We included 15 studies involving 1285 participants (1264 completers with an average age of 18 to 46 years) with treatment-resistant schizophrenia. We rated most studies (14/15, 93.3%) as at high risk of bias due to issues related to the blinding of participants and personnel. Our main outcomes of interest were: (i) clinically important response to treatment; (ii) clinically important change in cognitive functioning; (iii) leaving the study early; (iv) clinically important change in general mental state; (v) clinically important change in general functioning; (vi) number hospitalised; and (vii) death. No trial reported data on death.
The included trials reported useable data for four comparisons: ECT plus standard care compared with sham-ECT added to standard care; ECT plus standard care compared with antipsychotic added to standard care; ECT plus standard care compared with standard care; and ECT alone compared with antipsychotic alone.
For the comparison ECT plus standard care versus sham-ECT plus standard care, only average endpoint BPRS (Brief Psychiatric Rating Scale) scores from one study were available for mental state; no clear difference between groups was observed (short term; MD 3.60, 95% CI -3.69 to 10.89; participants = 25; studies = 1; very low-quality evidence). One study reported data for service use, measured as number readmitted; there was a clear difference favouring the ECT group (short term; RR 0.29, 95% CI 0.10 to 0.85; participants = 25; studies = 1; low-quality evidence).
When ECT plus standard care was compared with antipsychotics (clozapine) plus standard care, data from one study showed no clear difference for clinically important response to treatment (medium term; RR 1.23, 95% CI 0.95 to 1.58; participants = 162; studies = 1; low-quality evidence).
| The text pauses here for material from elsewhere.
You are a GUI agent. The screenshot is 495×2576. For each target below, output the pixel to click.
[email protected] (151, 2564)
Clinically important change in mental state data were not available, but average endpoint BPRS scores were reported. A positive effect for the ECT group was found (short-term BPRS; MD -5.20, 95% CI -7.93 to -2.47; participants = 162; studies = 1; very low-quality evidence).
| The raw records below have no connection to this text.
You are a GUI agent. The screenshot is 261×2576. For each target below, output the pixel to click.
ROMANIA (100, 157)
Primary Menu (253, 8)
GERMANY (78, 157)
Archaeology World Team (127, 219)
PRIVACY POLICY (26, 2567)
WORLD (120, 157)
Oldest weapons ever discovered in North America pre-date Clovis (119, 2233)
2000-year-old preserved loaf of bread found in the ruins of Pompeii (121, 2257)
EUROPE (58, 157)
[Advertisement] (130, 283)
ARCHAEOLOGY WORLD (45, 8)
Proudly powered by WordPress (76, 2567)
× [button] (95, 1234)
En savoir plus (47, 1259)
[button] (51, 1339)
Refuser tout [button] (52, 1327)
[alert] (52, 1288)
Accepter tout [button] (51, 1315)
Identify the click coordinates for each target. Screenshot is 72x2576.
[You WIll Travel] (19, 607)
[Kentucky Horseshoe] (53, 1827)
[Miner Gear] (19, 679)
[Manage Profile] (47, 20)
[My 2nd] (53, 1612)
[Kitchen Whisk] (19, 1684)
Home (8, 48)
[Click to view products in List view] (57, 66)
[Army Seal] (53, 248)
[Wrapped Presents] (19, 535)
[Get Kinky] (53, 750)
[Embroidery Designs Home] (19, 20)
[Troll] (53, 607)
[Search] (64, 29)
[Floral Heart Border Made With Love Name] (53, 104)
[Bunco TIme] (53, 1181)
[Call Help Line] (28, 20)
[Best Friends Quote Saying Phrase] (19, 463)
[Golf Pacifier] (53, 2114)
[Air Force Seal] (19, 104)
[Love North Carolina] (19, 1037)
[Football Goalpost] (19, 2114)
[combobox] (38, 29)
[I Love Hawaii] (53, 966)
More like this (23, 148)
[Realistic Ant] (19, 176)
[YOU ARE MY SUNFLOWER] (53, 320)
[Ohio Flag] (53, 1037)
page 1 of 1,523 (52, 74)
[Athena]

When ECT plus standard care was compared with standard care, more participants in the ECT group had a clinically important response (medium term; RR 2.06, 95% CI 1.75 to 2.42; participants = 819; studies = 9; moderate-quality evidence). Data on clinically important change in cognitive functioning were not available, but data for memory deterioration were reported. Results showed that adding ECT to standard care may increase the risk of memory deterioration (short term; RR 27.00, 95% CI 1.67 to 437.68; participants = 72; studies = 1; very low-quality evidence). There were no clear differences between groups in satisfaction and acceptability of treatment, measured as leaving the study early (medium term; RR 1.18, 95% CI 0.38 to 3.63; participants = 354; studies = 3; very low-quality evidence). Only average endpoint scale scores were available for mental state (BPRS) and general functioning (Global Assessment of Functioning). There were clear differences in scores, favouring ECT group for mental state (medium term; MD -11.18, 95% CI -12.61 to -9.76; participants = 345; studies = 2; low-quality evidence) and general functioning (medium term; MD 10.66, 95% CI 6.98 to 14.34; participants = 97; studies = 2; very low-quality evidence).
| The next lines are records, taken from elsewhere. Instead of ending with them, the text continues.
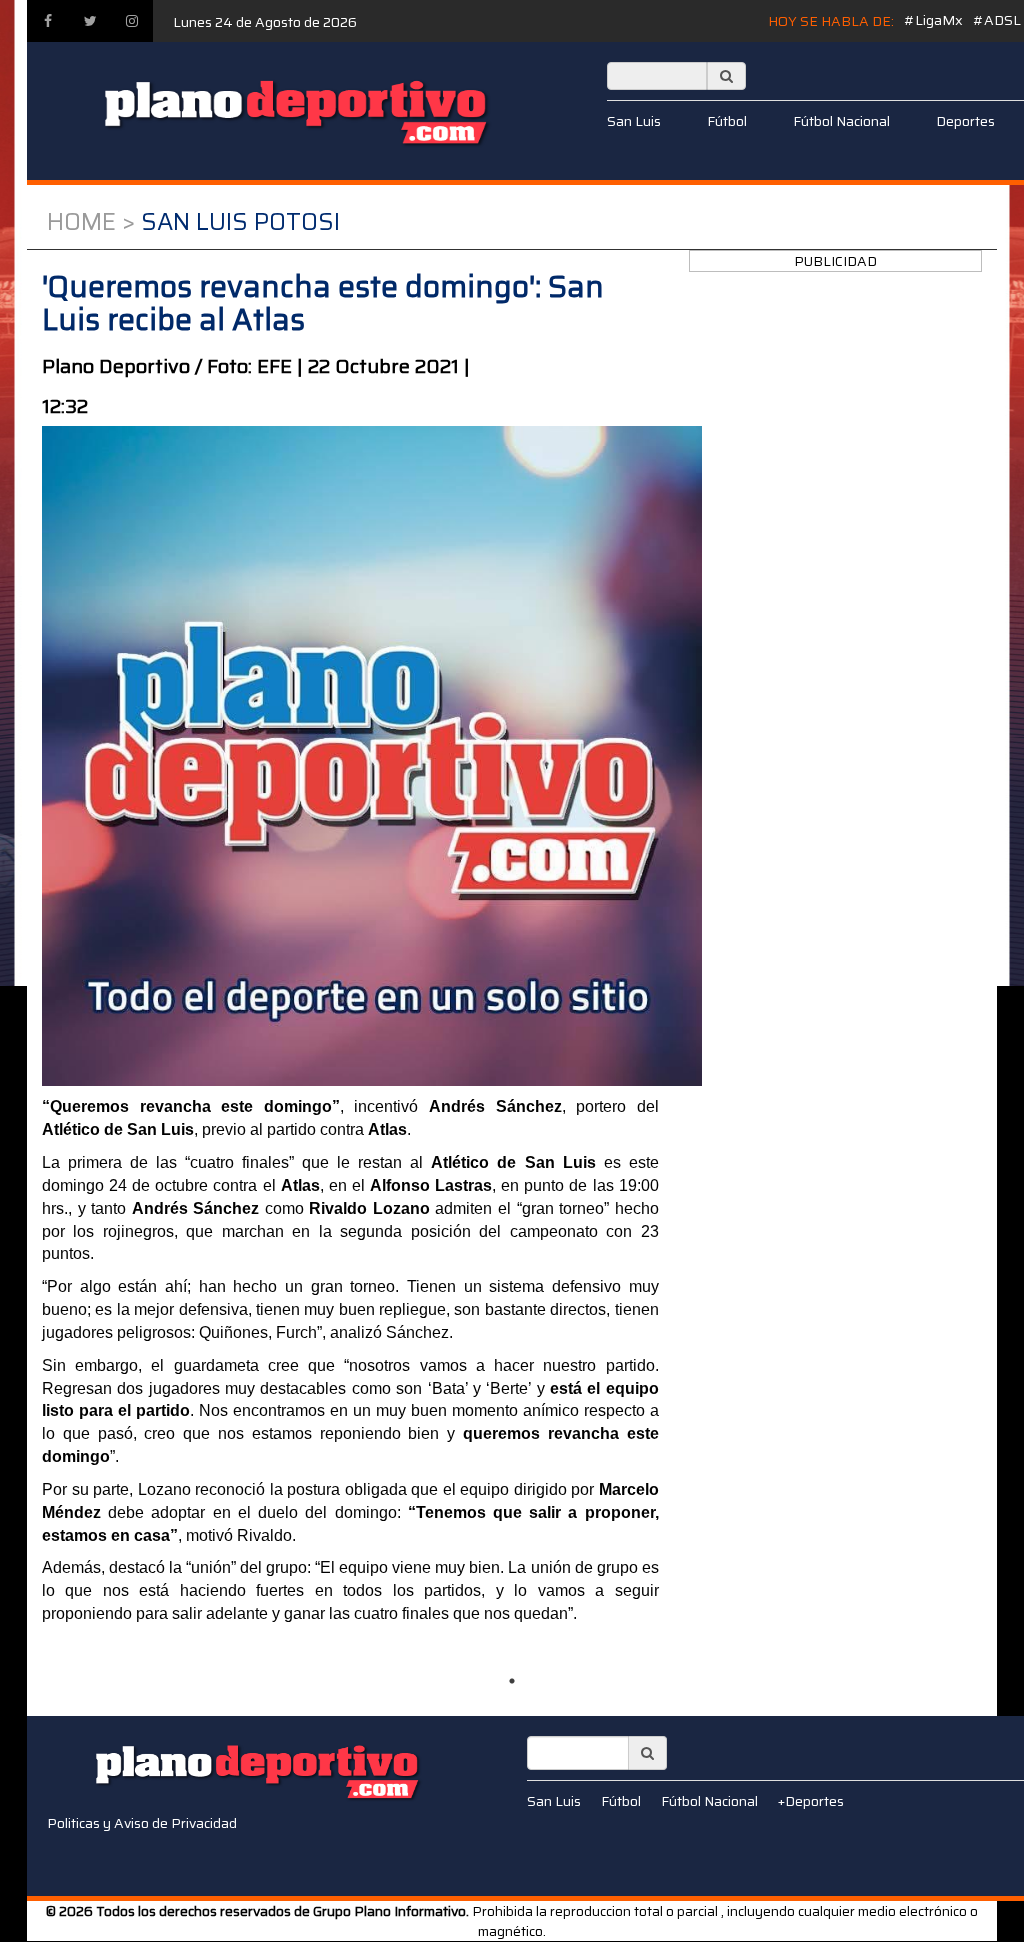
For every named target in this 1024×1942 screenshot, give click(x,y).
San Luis (634, 121)
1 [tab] (512, 1681)
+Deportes (811, 1801)
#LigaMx (933, 20)
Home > (91, 222)
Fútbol (727, 121)
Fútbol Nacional (841, 121)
For the comparison ECT alone versus antipsychotics (flupenthixol) alone, only average endpoint scale scores were available for mental state and general functioning. Mental state scores were similar between groups (medium-term BPRS; MD -0.93, 95% CI -6.95 to 5.09; participants = 30; studies = 1; very low-quality evidence); general functioning scores were also similar between groups (medium-term Global Assessment of Functioning; MD -0.66, 95% CI -3.60 to 2.28; participants = 30; studies = 1; very low-quality evidence).